WORK TO BE COMPLETED: Reproduce the following records exactly from the line containing "Task: Toggle the fold marker on line 32" onward, ending with the last line and including it.

RAW DATA:
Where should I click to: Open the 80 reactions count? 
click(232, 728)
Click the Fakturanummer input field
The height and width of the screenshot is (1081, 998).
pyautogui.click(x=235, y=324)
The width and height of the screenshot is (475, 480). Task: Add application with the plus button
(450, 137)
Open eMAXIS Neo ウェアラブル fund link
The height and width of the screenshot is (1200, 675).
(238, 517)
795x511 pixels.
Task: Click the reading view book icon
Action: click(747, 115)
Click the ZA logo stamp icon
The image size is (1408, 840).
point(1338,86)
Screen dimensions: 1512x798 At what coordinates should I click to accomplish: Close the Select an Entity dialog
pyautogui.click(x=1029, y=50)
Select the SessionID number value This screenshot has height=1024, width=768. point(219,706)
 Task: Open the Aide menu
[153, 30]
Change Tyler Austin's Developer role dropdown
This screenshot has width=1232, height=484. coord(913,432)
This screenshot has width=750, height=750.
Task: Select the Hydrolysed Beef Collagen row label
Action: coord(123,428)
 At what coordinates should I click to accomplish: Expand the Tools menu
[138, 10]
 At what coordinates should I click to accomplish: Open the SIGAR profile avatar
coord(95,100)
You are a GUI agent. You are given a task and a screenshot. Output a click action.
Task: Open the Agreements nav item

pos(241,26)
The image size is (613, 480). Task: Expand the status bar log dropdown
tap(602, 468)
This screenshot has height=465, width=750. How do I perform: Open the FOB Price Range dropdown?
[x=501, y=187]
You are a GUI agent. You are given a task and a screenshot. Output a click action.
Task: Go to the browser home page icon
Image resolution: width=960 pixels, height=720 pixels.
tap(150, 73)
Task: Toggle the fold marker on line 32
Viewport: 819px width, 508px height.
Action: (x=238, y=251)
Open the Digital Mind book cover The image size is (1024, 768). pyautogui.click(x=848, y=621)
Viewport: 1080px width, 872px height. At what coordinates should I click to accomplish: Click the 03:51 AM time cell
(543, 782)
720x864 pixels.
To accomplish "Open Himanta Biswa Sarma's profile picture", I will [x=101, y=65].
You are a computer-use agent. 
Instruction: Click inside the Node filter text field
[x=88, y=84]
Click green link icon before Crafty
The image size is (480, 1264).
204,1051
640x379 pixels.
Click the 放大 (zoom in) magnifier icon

EXERCISE RESPONSE:
Task: Toggle the fold marker on line 32
Viewport: 819px width, 508px height.
Action: (x=238, y=251)
Open the Digital Mind book cover The image size is (1024, 768). pyautogui.click(x=848, y=621)
Viewport: 1080px width, 872px height. At what coordinates should I click to accomplish: Click the 03:51 AM time cell
(543, 782)
720x864 pixels.
To accomplish "Open Himanta Biswa Sarma's profile picture", I will [x=101, y=65].
You are a computer-use agent. 
Instruction: Click inside the Node filter text field
[x=88, y=84]
Click green link icon before Crafty
The image size is (480, 1264).
204,1051
640x379 pixels.
Click the 放大 (zoom in) magnifier icon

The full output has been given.